Cette action vise à dénoncer l’absence de renouvellement des protocoles de financement des organismes en défense collective des droits pour la prochaine année financière, qui débute le 1er avril.
Selon le RGFCA, cette situation place plusieurs organismes dans une grande incertitude financière et menace directement leur financement à la mission, essentiel à leur fonctionnement et à la continuité des services offerts aux populations vulnérables. Le regroupement déplore également l’absence d’un mécanisme d’indexation, ce qui entraîne un appauvrissement progressif des organismes malgré la hausse des coûts d’exploitation.
L’organisme souligne que, alors que la fin du Plan d’action gouvernemental en action communautaire 2022-2027 approche, le gouvernement continue de s’appuyer sur des engagements budgétaires antérieurs sans répondre aux besoins actuels du milieu communautaire. Le RGFCA estime que l’inaction de la ministre responsable de la Solidarité sociale et de l’Action communautaire, Chantal Rouleau, pourrait entraîner des pertes d’emplois et des bris de services dans la région.

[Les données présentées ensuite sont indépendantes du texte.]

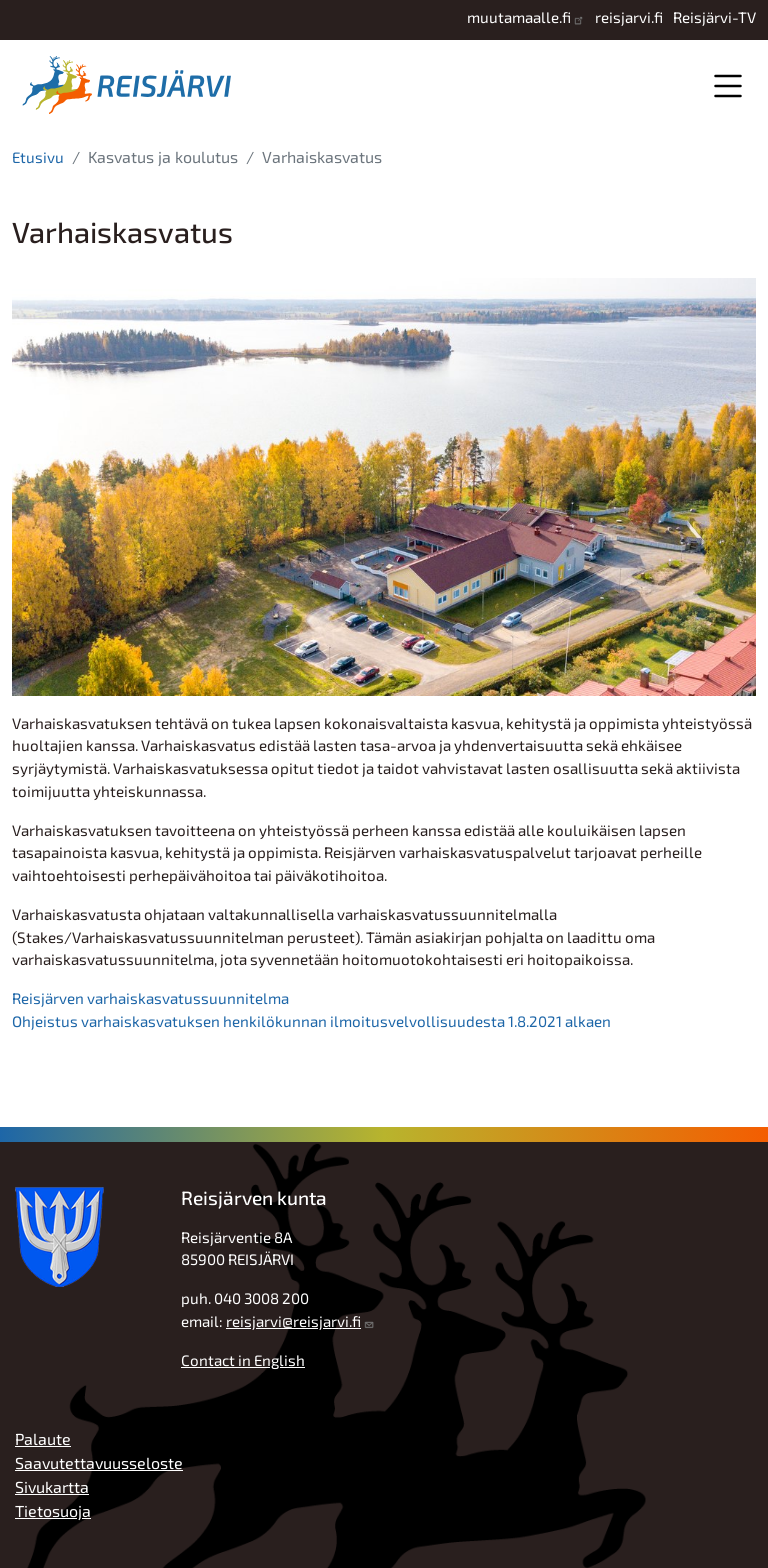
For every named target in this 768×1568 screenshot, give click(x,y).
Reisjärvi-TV (714, 17)
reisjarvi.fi (629, 17)
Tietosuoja (53, 1510)
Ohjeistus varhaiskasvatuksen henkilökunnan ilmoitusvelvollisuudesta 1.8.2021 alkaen (311, 1021)
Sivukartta (52, 1486)
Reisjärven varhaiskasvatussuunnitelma (150, 998)
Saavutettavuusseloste (99, 1462)
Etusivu (38, 157)
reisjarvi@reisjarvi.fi (293, 1321)
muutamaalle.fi (519, 17)
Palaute (43, 1438)
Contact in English (243, 1360)
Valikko (727, 85)
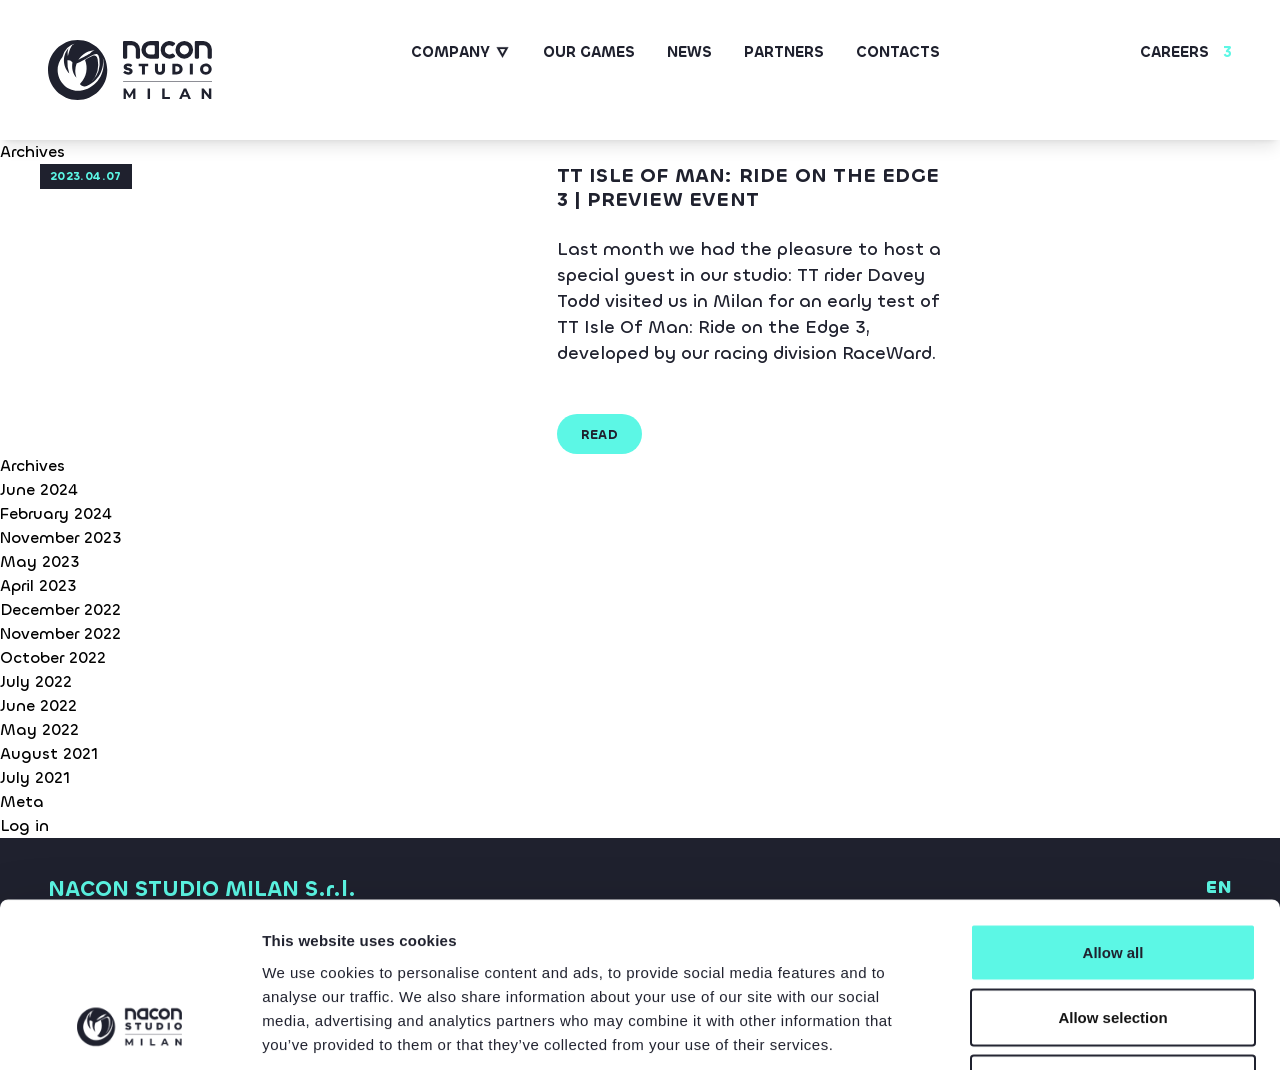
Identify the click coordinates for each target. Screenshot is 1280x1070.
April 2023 (38, 585)
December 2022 (60, 609)
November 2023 (61, 537)
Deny (1113, 938)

Dans ce contexte, le RGFCA participera notamment à une journée de grève le 2 février, aux côtés d’organismes de Chaudière-Appalaches et de la Capitale-Nationale, afin d’interpeller les députés provinciaux et rappeler l’importance du rôle de contre-pouvoir des groupes en défense collective des droits. Le regroupement, qui représente 24 groupes de femmes dans la région, affirme que la défense collective des droits nécessite des ressources stables et adéquates pour assurer la poursuite de sa mission.